Training and equipping Iraqi troops to eventually take the lead role here is a central pillar in U.S. efforts to rein in insurgents and eventually pull American and other foreign troops out of the country. But the Iraqi forces have been criticized for poor training and lack of leadership.

"Can I sit here and look you in the eye and say that the Iraqi security forces guaranteed 100 per cent (they) are going to be able to defeat this insurgency by themselves? Of course not," Casey said.

"From what I've seen in the seven months that I've been here, I believe that we can achieve capable Iraqi security forces over a period of time that can deal with the Iraqi insurgency that's here."

From The Telegraph, July 22, 2005:

The Pentagon has given a stark assessment of the state of Iraq's fledgling security forces, concluding that only a "small number" of units are capable of fighting the insurgency without American military support.

In the first detailed official insight into Iraq's police and army, a Pentagon report said half of the new police units are still being established and two thirds of the army are only "partially capable" of carrying out counter-insurgency missions.
Gen. [Peter] Pace [vice-chairman of the Joint Chiefs of Staff] insisted that many of the Iraqi units had performed "superbly" but added that half of the police battalions are "not yet capable of conducting operations."

Even within the same report, the Pentagon cannot agree on whether the arrow points up or down. But note what Pace is saying here: Half of the Iraqi security battalions are not capable of fighting insurgents on their own. Doesn't that imply that half are ready?

Yet, in the Washington Post's article on the same Pentagon report, Josh White quotes Gen. Pace as saying that:

... only a "small number of Iraqi security forces are taking on the insurgents and terrorists by themselves," and he estimated that one-third of the Iraqi army's battalions are capable of counterinsurgency operations with coalition support and two-thirds are "partially capable." While half of the Iraqi police are partially capable, the other half is still forming and not conducting operations, according to Pace's statement, which was released by the Pentagon yesterday.

In other words, they don't have a clue.

Or do they?

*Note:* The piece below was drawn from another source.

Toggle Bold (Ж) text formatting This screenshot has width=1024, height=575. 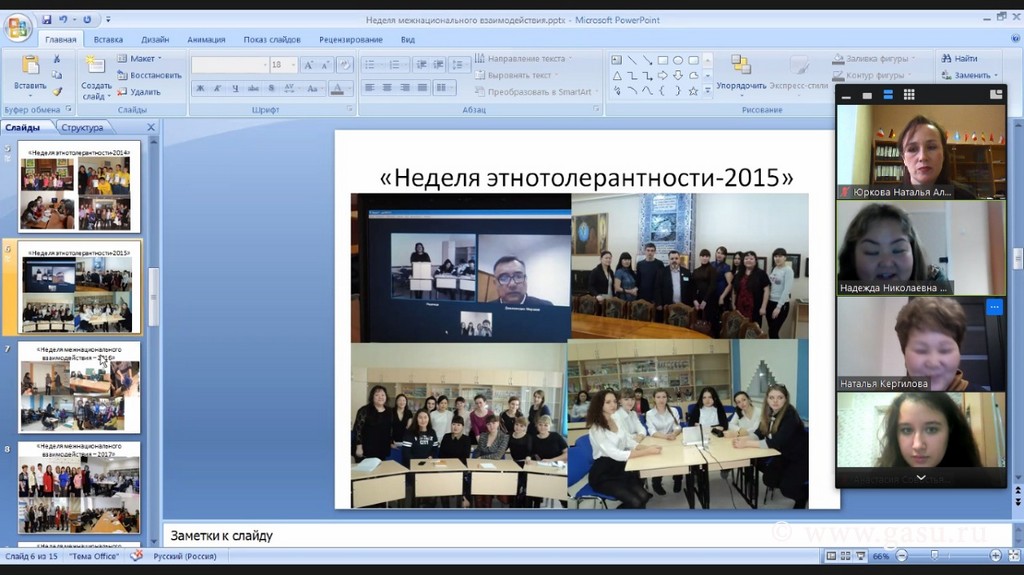pyautogui.click(x=200, y=88)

Does the world's most effective, efficient, capable defense organization really have no clear or accurate idea of whether Iraq's security forces are ready or not; of how close to or far from readiness they are; and of what has to be done to get them ready?

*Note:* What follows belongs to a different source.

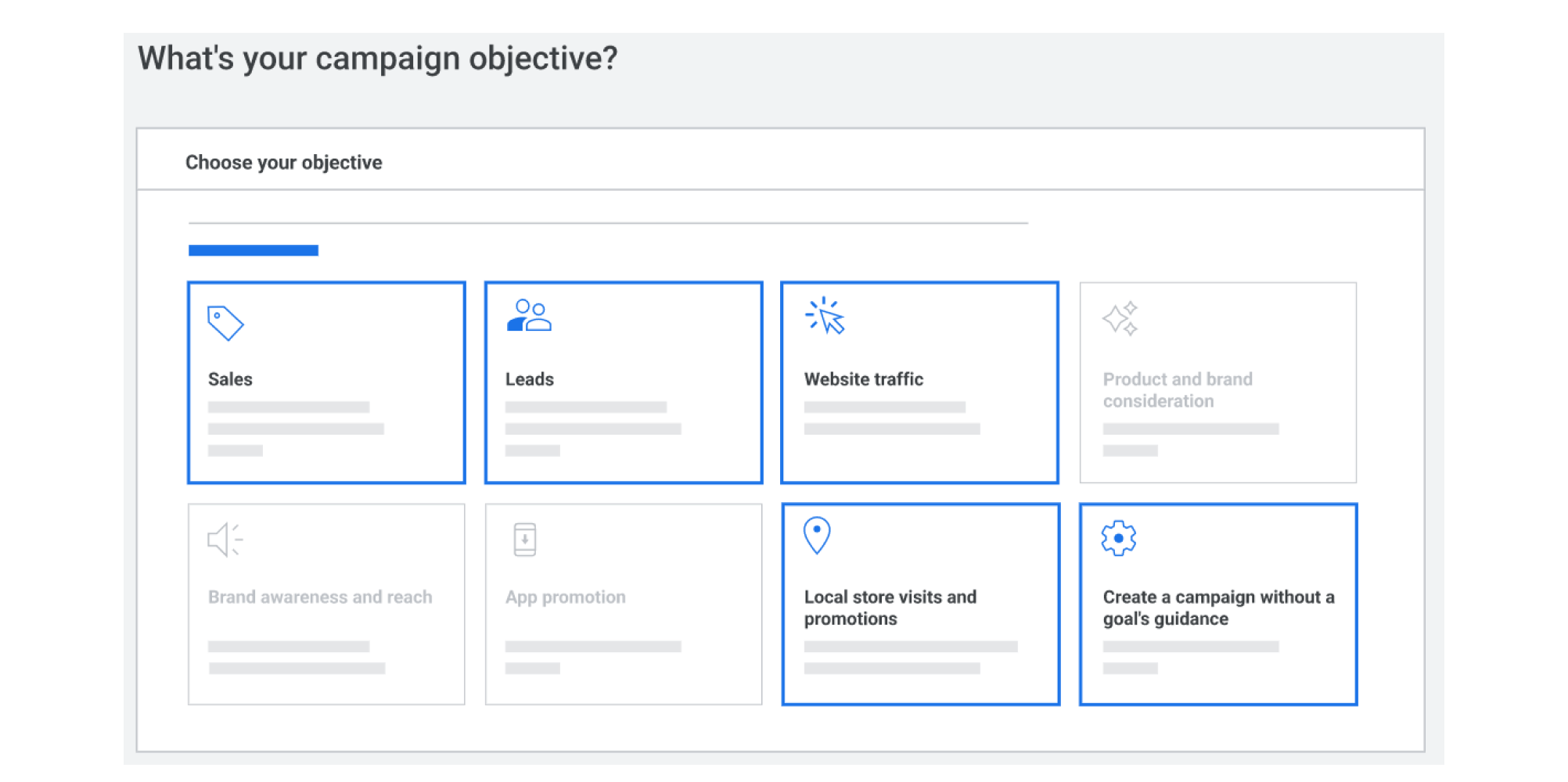Click the Sales price tag icon

pos(225,322)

It seems unlikely, doesn't it?

Pres. Bush insists that U.S. troops will leave Iraq when Iraq has a military, or a security force, capable of defending the country. Yet, by the Pentagon's own admission, Iraq is no closer to having a security force that can function independently than it was two years ago. To me, it strains belief that the U.S. military could fail this abysmally by accident.

It's hard for Iraqis to believe, too. In Night Draws Near, Anthony Shadid's fine book about the effect of the U.S. occupation on Iraqis, Shadid spoke to many Iraqis who were incredulous at the idea that a superpower like America could be so incompetent and mess up post-invasion Iraq so completely. Iraqis expressed this skepticism about the U.S. military's seeming inability to repair the devastated infrastructure -- even while necessities of life like electricity were never a problem in the Green Zone, and were quickly fixed if they became a problem. The same skepticism exists about the security situation. Why can't the Americans stop the violence? And since they can't, why don't they leave and let Iraqis take care of their own security needs?

One Iraqi voices what Shadid calls "a suspicion common to" the Shiite followers of Muqtada Sadr.

" 'I don't think the Americans are going to leave, ever,' he said."